Employment is the prime concern of young Indians, according to a 2016 survey of more than 6,100 respondents by the Centre for the Study of Developing Societies (CSDS) and Konrad Adenauer Stiftung. When asked to nominate the most important issue facing India, 18 per cent said jobs and unemployment, about 12 per cent said economic inequality and 9 per cent said corruption.
In the absence of timely data, it’s impossible to estimate the number of jobs created during Modi’s term in government. Still, his administration is highlighting its efforts to provide youths with skill training and loans and encourage startups. Latest figures from the Centre for Monitoring Indian Economy (CMIE) shows the unemployment rate in August was 6.32 per cent — the highest in at least a year.
‘NEXT TO IMPOSSIBLE’
Rajat Shukla is desperate.
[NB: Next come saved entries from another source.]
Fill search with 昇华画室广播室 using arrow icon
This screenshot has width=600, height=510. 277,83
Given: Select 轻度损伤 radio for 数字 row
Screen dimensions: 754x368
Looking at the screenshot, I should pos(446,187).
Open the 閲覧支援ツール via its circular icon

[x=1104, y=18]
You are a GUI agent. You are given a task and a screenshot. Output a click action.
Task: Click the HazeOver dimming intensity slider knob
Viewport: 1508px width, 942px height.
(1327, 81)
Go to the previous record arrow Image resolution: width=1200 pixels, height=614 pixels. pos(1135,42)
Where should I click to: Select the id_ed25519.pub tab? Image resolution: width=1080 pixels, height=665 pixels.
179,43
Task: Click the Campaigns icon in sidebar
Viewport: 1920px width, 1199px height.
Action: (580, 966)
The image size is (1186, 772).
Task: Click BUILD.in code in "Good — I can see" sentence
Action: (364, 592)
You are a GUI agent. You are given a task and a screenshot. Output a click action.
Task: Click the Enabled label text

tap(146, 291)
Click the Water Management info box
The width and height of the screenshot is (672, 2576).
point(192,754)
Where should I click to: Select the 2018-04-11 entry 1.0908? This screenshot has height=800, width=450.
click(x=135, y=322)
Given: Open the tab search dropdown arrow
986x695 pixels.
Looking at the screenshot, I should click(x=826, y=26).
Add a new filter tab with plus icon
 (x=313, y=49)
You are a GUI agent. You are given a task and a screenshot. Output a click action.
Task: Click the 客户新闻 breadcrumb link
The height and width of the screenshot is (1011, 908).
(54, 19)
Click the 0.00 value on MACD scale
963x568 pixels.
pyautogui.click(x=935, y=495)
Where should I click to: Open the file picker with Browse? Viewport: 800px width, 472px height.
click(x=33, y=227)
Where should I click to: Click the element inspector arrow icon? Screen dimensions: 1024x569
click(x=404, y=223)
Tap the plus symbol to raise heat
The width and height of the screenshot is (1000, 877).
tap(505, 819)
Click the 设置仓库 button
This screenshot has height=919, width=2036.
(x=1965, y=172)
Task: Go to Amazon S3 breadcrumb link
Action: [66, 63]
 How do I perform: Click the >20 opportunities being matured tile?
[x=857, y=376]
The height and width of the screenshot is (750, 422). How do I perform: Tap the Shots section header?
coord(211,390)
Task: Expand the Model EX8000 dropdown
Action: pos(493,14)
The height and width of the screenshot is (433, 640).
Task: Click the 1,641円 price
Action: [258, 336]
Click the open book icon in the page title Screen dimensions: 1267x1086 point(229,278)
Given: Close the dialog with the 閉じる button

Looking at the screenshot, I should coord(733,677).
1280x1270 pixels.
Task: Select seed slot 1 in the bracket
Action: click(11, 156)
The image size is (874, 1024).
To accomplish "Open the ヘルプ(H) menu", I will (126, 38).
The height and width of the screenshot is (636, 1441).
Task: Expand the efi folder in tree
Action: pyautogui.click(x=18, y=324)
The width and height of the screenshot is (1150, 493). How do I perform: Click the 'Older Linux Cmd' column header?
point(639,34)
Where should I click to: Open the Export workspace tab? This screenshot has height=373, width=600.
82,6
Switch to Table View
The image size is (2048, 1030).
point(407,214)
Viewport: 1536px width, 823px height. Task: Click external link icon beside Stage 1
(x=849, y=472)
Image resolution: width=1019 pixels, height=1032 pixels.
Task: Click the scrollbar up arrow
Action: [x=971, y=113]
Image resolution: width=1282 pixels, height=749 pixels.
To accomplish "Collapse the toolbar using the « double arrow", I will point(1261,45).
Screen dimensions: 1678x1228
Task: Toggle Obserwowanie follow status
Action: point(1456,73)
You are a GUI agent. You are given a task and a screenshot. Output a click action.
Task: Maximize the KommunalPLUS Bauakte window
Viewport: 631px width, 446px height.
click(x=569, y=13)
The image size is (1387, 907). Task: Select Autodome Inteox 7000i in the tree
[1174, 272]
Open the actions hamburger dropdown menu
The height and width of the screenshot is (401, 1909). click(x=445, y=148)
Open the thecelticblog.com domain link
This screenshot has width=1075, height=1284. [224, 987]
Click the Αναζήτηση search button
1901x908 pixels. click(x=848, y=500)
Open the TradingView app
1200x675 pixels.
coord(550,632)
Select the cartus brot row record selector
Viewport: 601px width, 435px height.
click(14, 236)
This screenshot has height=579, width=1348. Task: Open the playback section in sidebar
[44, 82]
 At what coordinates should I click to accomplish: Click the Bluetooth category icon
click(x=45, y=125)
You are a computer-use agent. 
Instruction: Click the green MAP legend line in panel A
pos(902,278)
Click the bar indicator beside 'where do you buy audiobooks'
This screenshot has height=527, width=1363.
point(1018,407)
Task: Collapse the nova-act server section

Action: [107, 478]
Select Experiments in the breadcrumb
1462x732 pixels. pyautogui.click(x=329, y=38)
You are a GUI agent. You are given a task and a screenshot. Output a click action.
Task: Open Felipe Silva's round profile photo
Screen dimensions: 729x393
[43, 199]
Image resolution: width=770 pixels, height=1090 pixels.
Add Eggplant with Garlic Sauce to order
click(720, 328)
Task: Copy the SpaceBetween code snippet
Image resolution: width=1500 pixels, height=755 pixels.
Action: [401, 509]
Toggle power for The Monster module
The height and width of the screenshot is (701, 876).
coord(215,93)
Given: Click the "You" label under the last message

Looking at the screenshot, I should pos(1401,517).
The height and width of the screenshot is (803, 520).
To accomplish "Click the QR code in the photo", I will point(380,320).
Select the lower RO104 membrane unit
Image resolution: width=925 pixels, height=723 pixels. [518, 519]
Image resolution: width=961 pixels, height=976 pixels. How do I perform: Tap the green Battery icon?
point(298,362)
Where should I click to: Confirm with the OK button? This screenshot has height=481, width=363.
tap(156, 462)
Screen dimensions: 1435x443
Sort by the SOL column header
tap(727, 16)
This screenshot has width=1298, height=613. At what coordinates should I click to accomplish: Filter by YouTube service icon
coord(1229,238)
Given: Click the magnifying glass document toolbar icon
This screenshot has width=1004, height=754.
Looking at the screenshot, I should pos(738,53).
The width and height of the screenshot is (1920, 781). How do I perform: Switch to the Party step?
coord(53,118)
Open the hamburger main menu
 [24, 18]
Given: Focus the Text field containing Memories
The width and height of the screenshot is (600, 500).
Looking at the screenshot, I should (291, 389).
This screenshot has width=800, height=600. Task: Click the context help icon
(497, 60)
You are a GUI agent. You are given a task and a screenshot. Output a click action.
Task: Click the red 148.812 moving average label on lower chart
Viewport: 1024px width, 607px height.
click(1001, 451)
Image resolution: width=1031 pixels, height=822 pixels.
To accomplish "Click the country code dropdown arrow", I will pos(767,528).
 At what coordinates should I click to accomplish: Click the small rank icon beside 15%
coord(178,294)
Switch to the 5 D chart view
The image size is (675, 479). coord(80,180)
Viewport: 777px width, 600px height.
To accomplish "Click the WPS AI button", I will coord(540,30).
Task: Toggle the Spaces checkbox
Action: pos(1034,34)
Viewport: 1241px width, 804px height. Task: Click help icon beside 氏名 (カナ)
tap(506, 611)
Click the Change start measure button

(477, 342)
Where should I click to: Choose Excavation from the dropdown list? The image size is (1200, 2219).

It’s been more than a year since he began searching for a job and although he’s prepared to accept a position well below his qualifications, the outlook is bleak. His typical day includes scanning newspapers for vacancies, running to placement agencies and attending interviews.
“Getting a job has become next to impossible, as for each post hundreds of candidates are trying their luck,” said Shukla, 22, who came to Delhi after completing his Bachelor of Technology degree from a college in Uttar Pradesh. “I am desperately waiting for an improvement in employment situation. My vote will go to the party that will sincerely promise to change the current job situation.”
Still, the ruling party believes young voters see “their future and the country’s future,” in Modi’s government, said Harsh Sanghavi, vice president of the youth wing of the Bharatiya Janata Party. “He is the mascot of youth.”
The main opposition Congress party is moving to cash in on the disenchantment over unemployment and rising social tensions.
“Young people are upset with the government over the lack of jobs, the rise of intolerance and spread of hatred. They faced the reality and now want a change,” said Srinivas B V, vice president of the Indian Youth Congress. “We are approaching them even at the village level — we are grooming young leaders to strengthen our base.”
Voter turnout in the 18-to-25 years age group was 68 per cent in 2014 — two percentage points higher than the national average, said Sanjay Kumar, director of the New Delhi-based Centre for the Study of Developing Societies, noting this was expected to remain stable in 2019.
“In 2014, Modi was the pull factor,” Kumar said. “I don’t think he can make any new promises this time.”
High unemployment is also seen as a one of the key factors driving rising social tensions, risking Modi’s reputation as an investor darling. A recent incident of mob vanadalism by mostly young Hindu pilgrims in north India prompted industrialist Anand Mahindra to call it “dictatorship by mobs” that showed the “disastrous” side of the nation’s demographic dividend.
“A large number of unemployed youth would indeed be a source of concern,” said Pravin Krishna, a professor at Johns Hopkins University.
A glimpse into just how dire the job market is came in March, when the government announced 90,000 vacancies at the state-run Indian Railways, the nation’s biggest civilian employer. A staggering 2.8 crore people applied.
“The parties should promise us more on vocational education, skill training and employment,” said Himanshee Sharma, 21, who’s searching for a job after completing a degree and a management course. “We want a change — I hope politicians understand our aspirations.”